Pourtant à Diyarbakir la paix est fragile. Il y a un an tout juste, les rues de Sur était le décor des affrontements entre le gouvernement et le PKK. Aujourd’hui, la moitiée de la ville est interdite, par un mur, un mur infranchissable et des checkpoints qui grouillent de soldats et de blindés.
“Ils nettoient” m’avait prévenu le gars d’hier. Le gouvernement est en train de raser l’est de la vieille ville et tous les batiments centenaires avec. Ce sont les quartiers qui ont voté le plus majoritairement pour le parti kurde modéré aux élections locales qui sont systématiquement détruits. Les habitants ont été chassés pour des raisons de sécurité et les terrains accueilleront une autre population quand les nouveaux immeubles auront remplacé les décombres. Deux maires de Diyarbakir ont été suspendus et remplacés par des candidats de l’AKP, m’explique Metin de l’office du tourisme après que j’ai gagné sa confiance. Il a perdu des proches dans l’est de Sur et il craint aussi pour son job parce que plusieurs collègues ont déjà été virés. Derrière l’enceinte, il y a un bidonville kurde dont le destin est aussi incertain.
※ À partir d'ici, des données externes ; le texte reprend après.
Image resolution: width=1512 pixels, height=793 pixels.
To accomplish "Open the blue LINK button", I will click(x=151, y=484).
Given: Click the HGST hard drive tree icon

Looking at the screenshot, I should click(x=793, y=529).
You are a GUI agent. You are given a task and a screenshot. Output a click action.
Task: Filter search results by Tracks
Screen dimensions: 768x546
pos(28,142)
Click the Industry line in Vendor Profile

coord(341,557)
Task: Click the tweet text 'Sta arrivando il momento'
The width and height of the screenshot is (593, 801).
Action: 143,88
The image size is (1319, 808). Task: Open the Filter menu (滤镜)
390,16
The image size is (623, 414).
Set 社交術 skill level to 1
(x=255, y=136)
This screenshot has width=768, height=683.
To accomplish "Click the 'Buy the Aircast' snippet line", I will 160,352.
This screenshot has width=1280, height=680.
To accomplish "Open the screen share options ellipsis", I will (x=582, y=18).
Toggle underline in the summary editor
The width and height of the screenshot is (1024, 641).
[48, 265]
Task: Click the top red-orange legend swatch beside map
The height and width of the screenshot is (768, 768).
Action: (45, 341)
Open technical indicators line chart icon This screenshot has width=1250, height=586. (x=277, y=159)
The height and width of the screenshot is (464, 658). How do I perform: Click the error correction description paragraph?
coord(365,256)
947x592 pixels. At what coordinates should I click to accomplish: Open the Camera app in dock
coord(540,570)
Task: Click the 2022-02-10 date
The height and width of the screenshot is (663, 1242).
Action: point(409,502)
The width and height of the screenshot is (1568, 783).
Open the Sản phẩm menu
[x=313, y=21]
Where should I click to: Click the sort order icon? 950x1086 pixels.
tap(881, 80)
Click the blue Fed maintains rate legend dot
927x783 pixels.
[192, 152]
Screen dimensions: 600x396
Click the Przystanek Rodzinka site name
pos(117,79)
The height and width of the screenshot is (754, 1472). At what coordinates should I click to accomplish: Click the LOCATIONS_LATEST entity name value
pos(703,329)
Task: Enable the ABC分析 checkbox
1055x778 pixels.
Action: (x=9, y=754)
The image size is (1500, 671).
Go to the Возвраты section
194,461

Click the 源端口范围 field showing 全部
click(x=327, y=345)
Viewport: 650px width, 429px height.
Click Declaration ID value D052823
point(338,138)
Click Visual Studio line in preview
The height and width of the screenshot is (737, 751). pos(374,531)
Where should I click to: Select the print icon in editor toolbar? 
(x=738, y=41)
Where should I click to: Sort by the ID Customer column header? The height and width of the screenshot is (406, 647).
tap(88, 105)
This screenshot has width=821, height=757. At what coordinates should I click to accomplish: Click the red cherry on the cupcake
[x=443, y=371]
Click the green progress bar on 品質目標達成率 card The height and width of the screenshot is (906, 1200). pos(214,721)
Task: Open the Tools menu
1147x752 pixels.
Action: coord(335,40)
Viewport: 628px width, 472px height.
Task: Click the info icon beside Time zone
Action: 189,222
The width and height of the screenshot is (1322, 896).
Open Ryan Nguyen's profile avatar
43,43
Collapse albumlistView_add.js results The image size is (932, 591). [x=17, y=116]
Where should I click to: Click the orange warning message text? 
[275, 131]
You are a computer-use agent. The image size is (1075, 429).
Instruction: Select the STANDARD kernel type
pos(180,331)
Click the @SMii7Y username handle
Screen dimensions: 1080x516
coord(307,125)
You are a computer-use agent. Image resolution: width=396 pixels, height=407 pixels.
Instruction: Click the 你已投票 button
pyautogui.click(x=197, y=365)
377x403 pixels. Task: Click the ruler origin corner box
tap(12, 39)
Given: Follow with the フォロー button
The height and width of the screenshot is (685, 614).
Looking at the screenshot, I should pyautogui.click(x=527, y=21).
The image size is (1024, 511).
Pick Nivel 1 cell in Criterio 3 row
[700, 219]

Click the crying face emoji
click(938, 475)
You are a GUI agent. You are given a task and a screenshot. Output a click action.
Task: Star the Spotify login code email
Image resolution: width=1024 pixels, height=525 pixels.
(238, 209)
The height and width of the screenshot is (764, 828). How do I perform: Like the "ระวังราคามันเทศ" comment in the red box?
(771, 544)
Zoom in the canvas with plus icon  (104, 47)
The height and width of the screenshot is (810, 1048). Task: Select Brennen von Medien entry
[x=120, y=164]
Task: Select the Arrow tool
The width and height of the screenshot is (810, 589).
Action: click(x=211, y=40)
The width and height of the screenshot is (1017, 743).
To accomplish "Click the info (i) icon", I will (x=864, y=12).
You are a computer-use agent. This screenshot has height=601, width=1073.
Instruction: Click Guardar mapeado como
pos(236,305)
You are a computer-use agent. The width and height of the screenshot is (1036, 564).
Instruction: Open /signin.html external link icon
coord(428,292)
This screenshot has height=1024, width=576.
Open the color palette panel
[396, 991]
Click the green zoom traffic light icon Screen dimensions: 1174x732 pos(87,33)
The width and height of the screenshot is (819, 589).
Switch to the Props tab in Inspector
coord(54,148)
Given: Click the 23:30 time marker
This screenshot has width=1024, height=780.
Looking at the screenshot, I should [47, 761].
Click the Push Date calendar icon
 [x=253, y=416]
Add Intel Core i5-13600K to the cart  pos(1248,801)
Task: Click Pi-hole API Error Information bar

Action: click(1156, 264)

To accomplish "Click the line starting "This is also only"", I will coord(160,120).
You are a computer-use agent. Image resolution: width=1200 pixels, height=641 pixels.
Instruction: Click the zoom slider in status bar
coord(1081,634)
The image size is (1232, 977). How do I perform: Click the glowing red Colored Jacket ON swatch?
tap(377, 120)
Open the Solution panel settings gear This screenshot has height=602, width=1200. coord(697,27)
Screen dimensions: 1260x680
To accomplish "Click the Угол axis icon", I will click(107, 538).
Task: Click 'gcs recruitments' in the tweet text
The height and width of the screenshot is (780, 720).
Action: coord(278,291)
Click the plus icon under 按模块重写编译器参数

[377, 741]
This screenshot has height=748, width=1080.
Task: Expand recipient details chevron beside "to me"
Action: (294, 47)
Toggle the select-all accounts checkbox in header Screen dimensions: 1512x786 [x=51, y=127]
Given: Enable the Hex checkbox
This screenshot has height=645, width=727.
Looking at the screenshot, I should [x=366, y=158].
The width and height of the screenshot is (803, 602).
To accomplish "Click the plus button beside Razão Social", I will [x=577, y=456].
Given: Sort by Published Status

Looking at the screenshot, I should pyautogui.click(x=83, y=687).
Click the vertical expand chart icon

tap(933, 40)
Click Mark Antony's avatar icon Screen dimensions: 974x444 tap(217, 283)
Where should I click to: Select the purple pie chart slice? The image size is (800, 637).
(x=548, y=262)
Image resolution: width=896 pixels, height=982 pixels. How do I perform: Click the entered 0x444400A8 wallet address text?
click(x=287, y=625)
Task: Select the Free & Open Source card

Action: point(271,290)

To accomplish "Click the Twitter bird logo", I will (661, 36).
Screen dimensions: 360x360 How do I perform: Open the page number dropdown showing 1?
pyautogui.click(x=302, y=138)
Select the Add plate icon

Son rêve c’est de visiter le Kurdistan iranien mais c’est pas possible. En attendant il m’indique tous les beaux endroits de sa région. Je prends un bus pour Mardin.
Au crépuscule je fais face à l’immense plaine verte de Mésopotamie, à ce fameux croissant fertile de mes cours de sixième B, là où les premières civilisations ont commencé. Cent kilomètres plus loin, il y a la guerre. “Ca c’est les lumières de ma ville” me montre Hawar du pas de sa porte, “ma famille est là bas mais ça fait quatre ans que je ne les ai pas vu”. Après deux ans de guerre il est allé en Turquie, parce qu’il fallait envoyer de l’argent et qu’il ne pouvait plus étudier de toute façon. Aujourd’hui, il travaille dans la construction, ça fait deux semaines qu’il travaille, demain c’est son premier jour de pause. Il est vanné, il matte quelques vidéos YouTube en fumant et me parle de ses visions. Le français reçu chez un réfugié syrien, ça raisonne dans ma tête.
Le matin, un grand soleil dégringole dans la cour et on se prépare un petit déjeuner fantastique. Il y a Ibou aussi, 16 ans, d’Homs, qui me fait réviser mon arabe. On part se balader dans les vieilles rues moyen-âgeuses de Mardin qu’Hawar connait par coeur.
Pendant deux ans il vivait chez quelqu’un et dès qu’il a eu sa piaule dans la vieille ville il a commencé à recevoir. Ce soir il y a huit personnes dans son salon qui mangent des spaghettis en rigolant.
Une copine institutrice m’a invité à faire un tour à l’école du petit village de Başak, au sud est de Kızıltepe, à quinze kilomètres de la frontière. En chemin les paysans s’arrêtent de retourner la terre pour venir discuter, un autre vieux s’arrête, personne ne s’est arrêté de vivre. Dans la cour les gamins kurdes chantent l’hymne national turc avant de commencer la classe.
Au nord la guérilla, au sud la guerre. Pour le reste, encore beaucoup d’humanité.